## Begin Passage shown

Northern Prairie Wildlife Research Center
ELEVATION: 580 to 1,725 feet (177 to 526 m).
AREA: 17,109 square miles (44,323 sq km).
CLIMATE: Most air masses cross the Great Lakes before entering this section, resulting in reduced continentality. Compared to areas of equivalent latitude in Section IX of Wisconsin and Minnesota, the section is warmer in winter and cooler in summer. Lake effect snow characterizes portions of the section within 20 to 30 miles of the Great Lakes shorelines. The Highplains (Subsection VII.2), the part of the section most distant from the Great Lakes and also the highest elevation above them, has the most continental climatic conditions within the section: more summer precipitation, the greatest summer and winter temperature extremes, the shortest growing season, and the greatest risk of spring freeze (Denton 1985).
Of annual precipitation, 26 to 28 percent occurs during November through February; 36 to 40 percent falls during the growing season (interpreted from Wendland et al. 1992).
BEDROCK GEOLOGY: This section, similar to Section VI to the south, is underlain by Paleozoic bedrock deposited in marine and near-shore environments, including sandstone, shale, limestone, and dolomite (Dorr and Eschman 1984, Milstein 1987). These Paleozoic bedrocks are deposited in an intercratonic basin, known as the Michigan basin, which was occupied by marine waters from the Silurian through Pennsylvanian Periods. Locally there are also Jurassic marine and near-shore deposits. The Jurassic and Pennsylvanian bedrocks are nearest the surface at the south end of the section, while Mississippian and Devonian bedrocks are nearest in the north.
Limestone bedrock is locally exposed along the Lake Huron and Lake Michigan shorelines. However, the sandy glacial deposits over most of the section are generally thick, up 600 to 1,100 feet thick near Cadillac and Grayling (Akers 1938).
LANDFORMS: The entire section was covered during late Wisconsin Glaciation; common glacial landforms include lake plain, outwash plain, end moraine, and ground moraine. Glacial landforms are the major factor upon which most of the subsection and sub-subsection boundaries here are defined. See subsections and sub-subsections for more details.

## End Passage shown
## Begin Items

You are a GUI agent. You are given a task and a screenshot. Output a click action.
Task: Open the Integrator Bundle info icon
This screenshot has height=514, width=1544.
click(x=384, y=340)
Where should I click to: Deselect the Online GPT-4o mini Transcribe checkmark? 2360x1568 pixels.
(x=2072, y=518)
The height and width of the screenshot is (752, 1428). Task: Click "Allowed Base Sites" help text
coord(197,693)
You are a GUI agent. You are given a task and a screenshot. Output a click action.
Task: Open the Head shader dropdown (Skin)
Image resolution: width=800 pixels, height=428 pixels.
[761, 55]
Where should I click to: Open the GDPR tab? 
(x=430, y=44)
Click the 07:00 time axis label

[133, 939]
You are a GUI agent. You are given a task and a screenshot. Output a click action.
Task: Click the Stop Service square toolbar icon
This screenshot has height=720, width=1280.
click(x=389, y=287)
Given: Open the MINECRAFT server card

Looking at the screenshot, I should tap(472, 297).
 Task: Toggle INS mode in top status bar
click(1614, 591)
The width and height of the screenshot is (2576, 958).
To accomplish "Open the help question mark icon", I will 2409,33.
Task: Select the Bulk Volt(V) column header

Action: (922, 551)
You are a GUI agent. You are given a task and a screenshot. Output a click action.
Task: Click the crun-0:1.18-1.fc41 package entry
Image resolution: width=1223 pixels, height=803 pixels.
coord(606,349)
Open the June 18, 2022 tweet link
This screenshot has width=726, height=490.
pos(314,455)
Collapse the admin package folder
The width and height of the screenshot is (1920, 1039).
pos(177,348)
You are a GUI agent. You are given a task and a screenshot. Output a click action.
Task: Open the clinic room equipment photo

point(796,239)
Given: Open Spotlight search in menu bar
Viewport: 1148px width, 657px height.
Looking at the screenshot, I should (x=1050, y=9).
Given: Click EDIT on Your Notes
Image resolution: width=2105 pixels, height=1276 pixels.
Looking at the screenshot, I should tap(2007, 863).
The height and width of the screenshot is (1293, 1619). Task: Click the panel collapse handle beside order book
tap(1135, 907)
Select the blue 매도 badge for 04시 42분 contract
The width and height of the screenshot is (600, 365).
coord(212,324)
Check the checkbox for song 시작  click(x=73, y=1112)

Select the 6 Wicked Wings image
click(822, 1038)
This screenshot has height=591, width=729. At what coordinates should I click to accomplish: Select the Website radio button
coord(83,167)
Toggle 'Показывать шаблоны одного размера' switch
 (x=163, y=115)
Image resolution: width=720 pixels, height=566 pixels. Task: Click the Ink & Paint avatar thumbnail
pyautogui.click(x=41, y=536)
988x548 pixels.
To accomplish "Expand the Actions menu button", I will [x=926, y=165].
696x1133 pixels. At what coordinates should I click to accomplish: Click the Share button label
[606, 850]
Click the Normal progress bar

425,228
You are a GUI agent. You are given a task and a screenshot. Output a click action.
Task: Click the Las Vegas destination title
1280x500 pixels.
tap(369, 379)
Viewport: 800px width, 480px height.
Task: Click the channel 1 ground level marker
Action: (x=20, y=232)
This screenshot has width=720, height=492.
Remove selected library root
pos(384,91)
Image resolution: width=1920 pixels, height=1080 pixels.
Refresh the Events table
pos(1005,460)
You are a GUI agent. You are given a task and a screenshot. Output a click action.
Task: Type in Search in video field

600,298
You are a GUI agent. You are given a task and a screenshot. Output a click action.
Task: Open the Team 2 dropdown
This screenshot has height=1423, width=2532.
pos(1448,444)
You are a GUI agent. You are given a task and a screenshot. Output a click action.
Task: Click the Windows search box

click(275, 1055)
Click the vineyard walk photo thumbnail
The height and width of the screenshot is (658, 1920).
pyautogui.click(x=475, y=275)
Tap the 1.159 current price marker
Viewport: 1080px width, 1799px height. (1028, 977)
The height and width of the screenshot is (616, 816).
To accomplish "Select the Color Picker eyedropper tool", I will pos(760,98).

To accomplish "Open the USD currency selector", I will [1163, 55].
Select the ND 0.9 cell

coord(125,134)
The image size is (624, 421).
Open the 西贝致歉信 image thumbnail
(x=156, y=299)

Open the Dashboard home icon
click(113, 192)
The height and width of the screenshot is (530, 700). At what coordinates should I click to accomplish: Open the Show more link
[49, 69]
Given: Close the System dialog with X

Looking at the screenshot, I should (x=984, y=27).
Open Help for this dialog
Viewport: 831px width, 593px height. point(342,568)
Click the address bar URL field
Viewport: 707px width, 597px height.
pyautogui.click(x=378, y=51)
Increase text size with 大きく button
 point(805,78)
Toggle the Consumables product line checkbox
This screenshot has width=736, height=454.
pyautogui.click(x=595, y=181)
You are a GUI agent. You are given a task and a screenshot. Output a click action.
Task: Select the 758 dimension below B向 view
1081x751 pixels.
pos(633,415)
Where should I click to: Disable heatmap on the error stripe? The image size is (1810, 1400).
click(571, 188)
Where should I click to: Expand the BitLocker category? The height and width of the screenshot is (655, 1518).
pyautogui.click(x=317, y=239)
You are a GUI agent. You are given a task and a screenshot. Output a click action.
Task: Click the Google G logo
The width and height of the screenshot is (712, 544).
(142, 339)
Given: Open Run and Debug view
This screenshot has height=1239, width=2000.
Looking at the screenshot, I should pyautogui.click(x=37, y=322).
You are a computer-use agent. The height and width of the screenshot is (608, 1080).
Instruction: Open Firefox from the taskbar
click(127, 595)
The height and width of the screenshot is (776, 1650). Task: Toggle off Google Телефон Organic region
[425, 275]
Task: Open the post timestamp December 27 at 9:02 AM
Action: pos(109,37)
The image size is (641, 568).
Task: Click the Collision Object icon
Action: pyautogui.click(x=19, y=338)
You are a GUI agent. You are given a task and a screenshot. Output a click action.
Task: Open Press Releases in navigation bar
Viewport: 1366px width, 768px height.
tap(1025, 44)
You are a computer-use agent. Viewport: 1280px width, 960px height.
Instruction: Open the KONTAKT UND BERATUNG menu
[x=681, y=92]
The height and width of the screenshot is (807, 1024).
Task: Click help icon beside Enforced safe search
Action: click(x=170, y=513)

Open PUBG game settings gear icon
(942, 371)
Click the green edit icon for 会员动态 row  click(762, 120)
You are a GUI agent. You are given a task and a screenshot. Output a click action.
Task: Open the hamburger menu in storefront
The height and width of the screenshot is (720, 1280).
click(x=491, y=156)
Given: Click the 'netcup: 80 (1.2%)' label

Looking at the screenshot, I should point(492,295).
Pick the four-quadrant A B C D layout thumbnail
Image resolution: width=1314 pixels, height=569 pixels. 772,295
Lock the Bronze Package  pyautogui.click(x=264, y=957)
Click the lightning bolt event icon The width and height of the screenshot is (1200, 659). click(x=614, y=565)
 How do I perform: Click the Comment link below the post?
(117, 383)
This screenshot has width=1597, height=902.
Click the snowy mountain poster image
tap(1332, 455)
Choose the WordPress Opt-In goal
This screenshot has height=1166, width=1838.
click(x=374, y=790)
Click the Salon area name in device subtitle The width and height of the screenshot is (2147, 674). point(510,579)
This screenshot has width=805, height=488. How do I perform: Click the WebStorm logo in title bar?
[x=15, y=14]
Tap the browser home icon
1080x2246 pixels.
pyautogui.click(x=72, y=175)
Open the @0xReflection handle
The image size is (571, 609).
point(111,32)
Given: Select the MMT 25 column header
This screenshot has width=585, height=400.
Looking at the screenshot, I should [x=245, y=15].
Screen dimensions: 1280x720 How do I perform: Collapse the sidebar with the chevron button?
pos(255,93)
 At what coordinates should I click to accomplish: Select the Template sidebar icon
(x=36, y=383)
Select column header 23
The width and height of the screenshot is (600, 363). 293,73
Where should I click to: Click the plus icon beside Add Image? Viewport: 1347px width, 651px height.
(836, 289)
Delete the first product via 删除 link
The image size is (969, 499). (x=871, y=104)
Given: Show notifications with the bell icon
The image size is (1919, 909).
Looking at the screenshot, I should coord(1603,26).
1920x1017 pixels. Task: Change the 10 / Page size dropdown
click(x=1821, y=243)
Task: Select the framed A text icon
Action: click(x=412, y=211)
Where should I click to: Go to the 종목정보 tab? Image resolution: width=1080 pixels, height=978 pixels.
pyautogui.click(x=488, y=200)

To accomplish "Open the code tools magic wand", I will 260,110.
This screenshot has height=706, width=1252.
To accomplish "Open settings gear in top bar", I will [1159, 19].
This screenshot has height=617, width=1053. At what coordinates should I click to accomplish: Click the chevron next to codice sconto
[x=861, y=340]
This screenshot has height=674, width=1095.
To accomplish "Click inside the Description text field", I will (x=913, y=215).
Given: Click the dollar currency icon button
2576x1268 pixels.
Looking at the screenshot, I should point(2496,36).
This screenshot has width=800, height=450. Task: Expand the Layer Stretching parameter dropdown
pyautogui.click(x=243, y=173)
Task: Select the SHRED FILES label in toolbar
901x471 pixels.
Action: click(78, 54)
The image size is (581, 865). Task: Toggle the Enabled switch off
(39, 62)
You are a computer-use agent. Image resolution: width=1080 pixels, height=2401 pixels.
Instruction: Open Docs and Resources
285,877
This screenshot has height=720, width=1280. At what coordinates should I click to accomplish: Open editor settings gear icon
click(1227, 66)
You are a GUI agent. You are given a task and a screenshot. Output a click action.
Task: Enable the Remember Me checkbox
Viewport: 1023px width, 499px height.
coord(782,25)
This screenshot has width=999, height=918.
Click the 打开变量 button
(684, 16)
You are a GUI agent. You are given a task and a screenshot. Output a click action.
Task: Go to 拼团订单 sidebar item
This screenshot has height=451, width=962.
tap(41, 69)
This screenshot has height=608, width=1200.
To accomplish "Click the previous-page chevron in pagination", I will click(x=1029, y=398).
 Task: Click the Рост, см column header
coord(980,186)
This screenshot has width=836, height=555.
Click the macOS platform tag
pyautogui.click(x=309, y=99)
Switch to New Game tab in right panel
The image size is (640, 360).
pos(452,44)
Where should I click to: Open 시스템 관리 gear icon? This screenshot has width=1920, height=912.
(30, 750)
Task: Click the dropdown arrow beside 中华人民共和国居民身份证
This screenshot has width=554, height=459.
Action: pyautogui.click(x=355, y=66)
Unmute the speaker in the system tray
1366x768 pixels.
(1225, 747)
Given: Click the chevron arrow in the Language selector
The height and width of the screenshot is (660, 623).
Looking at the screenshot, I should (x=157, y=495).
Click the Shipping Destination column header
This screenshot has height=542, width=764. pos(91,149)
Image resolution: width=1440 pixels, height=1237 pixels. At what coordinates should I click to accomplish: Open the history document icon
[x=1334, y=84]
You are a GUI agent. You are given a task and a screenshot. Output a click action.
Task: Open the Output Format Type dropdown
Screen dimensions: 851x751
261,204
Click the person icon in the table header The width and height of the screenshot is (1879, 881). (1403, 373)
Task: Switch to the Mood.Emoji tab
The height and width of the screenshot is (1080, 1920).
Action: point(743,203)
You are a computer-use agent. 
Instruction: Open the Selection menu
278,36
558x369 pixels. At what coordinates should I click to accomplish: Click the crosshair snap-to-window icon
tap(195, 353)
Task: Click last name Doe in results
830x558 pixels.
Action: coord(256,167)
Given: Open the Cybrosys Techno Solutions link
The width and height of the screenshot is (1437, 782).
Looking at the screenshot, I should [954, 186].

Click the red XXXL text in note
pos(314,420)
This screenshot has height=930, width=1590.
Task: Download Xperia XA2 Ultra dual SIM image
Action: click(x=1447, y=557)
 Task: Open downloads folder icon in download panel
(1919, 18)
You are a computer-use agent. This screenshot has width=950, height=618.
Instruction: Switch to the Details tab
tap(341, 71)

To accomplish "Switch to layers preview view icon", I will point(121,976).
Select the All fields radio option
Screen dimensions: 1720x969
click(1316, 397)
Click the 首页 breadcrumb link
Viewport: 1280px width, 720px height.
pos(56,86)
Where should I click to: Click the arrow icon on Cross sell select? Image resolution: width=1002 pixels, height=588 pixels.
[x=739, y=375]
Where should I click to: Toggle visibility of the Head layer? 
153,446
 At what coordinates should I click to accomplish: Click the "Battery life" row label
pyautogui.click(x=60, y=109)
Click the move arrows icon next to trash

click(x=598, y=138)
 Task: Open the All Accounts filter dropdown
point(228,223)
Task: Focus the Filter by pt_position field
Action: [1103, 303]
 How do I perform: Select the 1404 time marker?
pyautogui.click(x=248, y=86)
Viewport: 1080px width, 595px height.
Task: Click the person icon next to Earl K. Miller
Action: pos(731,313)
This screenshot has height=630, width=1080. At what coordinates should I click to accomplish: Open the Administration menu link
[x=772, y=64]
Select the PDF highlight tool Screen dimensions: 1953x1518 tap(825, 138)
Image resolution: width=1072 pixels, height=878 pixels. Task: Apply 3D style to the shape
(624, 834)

## End Items

» Requirement A:
Answer from the section description:
(i) What is the elevation range of the section in feet?
(ii) What percentage of annual precipitation falls during the growing season?
(iii) How thick are the sandy glacial deposits near Cadillac and Grayling?
» Requirement B:
Write a continuation of the section description that picks up after its last sentence.

» Response A:
(i) 580 to 1,725 feet
(ii) 36 to 40 percent
(iii) 600 to 1,100 feet

» Response B:
SOILS: Soils in the section range from sand to clay. Most soils are sands, loamy sands, and sandy loams, with sands by far the most prevalent (USDA Soil Conservation Service 1981, Albert 1990). Almost all the soils are forest soils. Soils are classified primarily as Spodosols, primarily Orthods, but also including Boralfs and Psamments (USDA Soil Conservation Service 1967).
PRESETTLEMENT VEGETATION: The common forest types included northern hardwoods forest, jack pine barrens, white pine-red pine forest, hardwood-conifer swamp, and conifer swamp. Northern hardwoods were common on the end and ground moraines. Jack pine, along with northern pin oak, dominated the flat, droughty outwash plains, which occupy large portions of the section. Forests of white pine and red pine were located in narrow outwash channels and on the moraines at the edges of the outwash plains, where fires were relatively common, but less intense than on the outwash plains themselves. Conifer and hardwood-conifer swamps covered large parts of the lake plains, but also occurred along drainages throughout the section. See subsections and sub-subsections.
NATURAL DISTURBANCE: Windthrow was common on both upland hardwood and conifer forests. Fire was important in the jack pine-, red pine-, and white pine-dominated forests, but it also occurred infrequently in hardwood forests.
PRESENT VEGETATION AND LAND USE: Most of the section remains forested. Intensive logging for white pine occurred in the latter half of the 19th century, causing major changes in forest composition. Eastern hemlock was also logged for the tannin industry, and northern hardwoods were harvested for many uses.
Following logging, farming was attempted on a broad range of soil types within the section. It failed on most of the sandy soils, but row crops are grown locally on some of the loamy soils. Some pasturing is also done, especially on the loamy moraines.
Orchards and vineyards are numerous along the Lake Michigan shoreline, where microclimatic conditions extend the growing season and reduce frost damage to fruit crops. Loamy soils are also preferred for the orchards and vineyards.
RARE PLANT COMMUNITIES: Northern grasslands associated with jack pine barrens are rare as a result of conversion to red pine or jack pine.
RARE PLANTS: See subsections and sub-subsections.
RARE ANIMALS: See subsections and sub-subsections.
NATURAL AREAS: See subsections and sub-subsections.
PUBLIC LAND MANAGERS: Huron-Manistee National Forests; Camp Grayling Military Reserve; Mackinaw and Pere Marquette State Forests; Kirtland Warbler Management Area.
CONSERVATION CONCERNS: Timber management is important throughout the section, which contains both state and national forests. These forest lands are important for diverse game and nongame plants and animals, including the federally threatened Kirtland's warbler. Oil and gas leases are common on State lands and continue to be environmental concerns, primarily because of the risk of ground-water contamination.
The Great Lakes shoreline is being rapidly developed for both recreation and residences. This development often conflicts with natural shoreline processes, such as erosion of shoreline bluffs and beach migration.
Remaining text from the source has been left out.